'''

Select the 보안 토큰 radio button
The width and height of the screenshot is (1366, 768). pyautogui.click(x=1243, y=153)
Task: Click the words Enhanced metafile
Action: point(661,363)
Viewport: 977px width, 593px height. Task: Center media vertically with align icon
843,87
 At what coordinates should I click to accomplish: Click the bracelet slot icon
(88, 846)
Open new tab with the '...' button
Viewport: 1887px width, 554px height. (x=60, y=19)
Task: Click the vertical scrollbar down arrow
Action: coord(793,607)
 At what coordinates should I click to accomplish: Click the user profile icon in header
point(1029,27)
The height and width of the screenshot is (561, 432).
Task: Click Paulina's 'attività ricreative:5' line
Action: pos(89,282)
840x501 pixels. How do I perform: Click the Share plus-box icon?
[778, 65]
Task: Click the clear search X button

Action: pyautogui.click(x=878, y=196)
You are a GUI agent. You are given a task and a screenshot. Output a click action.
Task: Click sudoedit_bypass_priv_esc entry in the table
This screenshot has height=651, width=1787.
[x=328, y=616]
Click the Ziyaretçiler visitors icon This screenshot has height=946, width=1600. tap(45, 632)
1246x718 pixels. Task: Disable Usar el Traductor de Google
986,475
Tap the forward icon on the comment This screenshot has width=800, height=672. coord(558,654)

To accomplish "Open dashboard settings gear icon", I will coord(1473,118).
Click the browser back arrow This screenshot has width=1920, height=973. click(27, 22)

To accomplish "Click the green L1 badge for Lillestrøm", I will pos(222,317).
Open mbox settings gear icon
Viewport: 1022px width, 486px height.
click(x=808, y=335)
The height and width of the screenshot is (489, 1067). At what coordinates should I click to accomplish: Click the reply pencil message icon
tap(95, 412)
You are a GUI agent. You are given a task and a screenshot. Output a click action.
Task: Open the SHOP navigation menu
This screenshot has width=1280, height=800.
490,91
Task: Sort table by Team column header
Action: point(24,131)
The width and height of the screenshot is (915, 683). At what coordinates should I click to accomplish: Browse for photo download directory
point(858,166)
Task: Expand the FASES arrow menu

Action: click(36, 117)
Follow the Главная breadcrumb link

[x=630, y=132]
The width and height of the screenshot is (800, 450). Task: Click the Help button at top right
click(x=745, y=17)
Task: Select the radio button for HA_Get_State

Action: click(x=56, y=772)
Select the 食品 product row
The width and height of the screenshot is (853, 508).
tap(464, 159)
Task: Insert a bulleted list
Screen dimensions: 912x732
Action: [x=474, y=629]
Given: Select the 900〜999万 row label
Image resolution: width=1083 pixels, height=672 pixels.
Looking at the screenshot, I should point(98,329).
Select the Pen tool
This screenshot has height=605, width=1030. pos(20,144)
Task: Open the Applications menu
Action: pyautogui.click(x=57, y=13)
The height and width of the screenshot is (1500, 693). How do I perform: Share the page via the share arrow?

'''

* Directions for this task
Restate the whole of the material exactly.

* Reply
Select the 보안 토큰 radio button
The width and height of the screenshot is (1366, 768). pyautogui.click(x=1243, y=153)
Task: Click the words Enhanced metafile
Action: point(661,363)
Viewport: 977px width, 593px height. Task: Center media vertically with align icon
843,87
 At what coordinates should I click to accomplish: Click the bracelet slot icon
(88, 846)
Open new tab with the '...' button
Viewport: 1887px width, 554px height. (x=60, y=19)
Task: Click the vertical scrollbar down arrow
Action: coord(793,607)
 At what coordinates should I click to accomplish: Click the user profile icon in header
point(1029,27)
The height and width of the screenshot is (561, 432).
Task: Click Paulina's 'attività ricreative:5' line
Action: pos(89,282)
840x501 pixels. How do I perform: Click the Share plus-box icon?
[778, 65]
Task: Click the clear search X button

Action: pyautogui.click(x=878, y=196)
You are a GUI agent. You are given a task and a screenshot. Output a click action.
Task: Click sudoedit_bypass_priv_esc entry in the table
This screenshot has height=651, width=1787.
[x=328, y=616]
Click the Ziyaretçiler visitors icon This screenshot has height=946, width=1600. tap(45, 632)
1246x718 pixels. Task: Disable Usar el Traductor de Google
986,475
Tap the forward icon on the comment This screenshot has width=800, height=672. coord(558,654)

To accomplish "Open dashboard settings gear icon", I will coord(1473,118).
Click the browser back arrow This screenshot has width=1920, height=973. click(27, 22)

To accomplish "Click the green L1 badge for Lillestrøm", I will pos(222,317).
Open mbox settings gear icon
Viewport: 1022px width, 486px height.
click(x=808, y=335)
The height and width of the screenshot is (489, 1067). At what coordinates should I click to accomplish: Click the reply pencil message icon
tap(95, 412)
You are a GUI agent. You are given a task and a screenshot. Output a click action.
Task: Open the SHOP navigation menu
This screenshot has width=1280, height=800.
490,91
Task: Sort table by Team column header
Action: point(24,131)
The width and height of the screenshot is (915, 683). At what coordinates should I click to accomplish: Browse for photo download directory
point(858,166)
Task: Expand the FASES arrow menu

Action: click(36, 117)
Follow the Главная breadcrumb link

[x=630, y=132]
The width and height of the screenshot is (800, 450). Task: Click the Help button at top right
click(x=745, y=17)
Task: Select the radio button for HA_Get_State

Action: click(x=56, y=772)
Select the 食品 product row
The width and height of the screenshot is (853, 508).
tap(464, 159)
Task: Insert a bulleted list
Screen dimensions: 912x732
Action: [x=474, y=629]
Given: Select the 900〜999万 row label
Image resolution: width=1083 pixels, height=672 pixels.
Looking at the screenshot, I should point(98,329).
Select the Pen tool
This screenshot has height=605, width=1030. pos(20,144)
Task: Open the Applications menu
Action: pyautogui.click(x=57, y=13)
The height and width of the screenshot is (1500, 693). How do I perform: Share the page via the share arrow?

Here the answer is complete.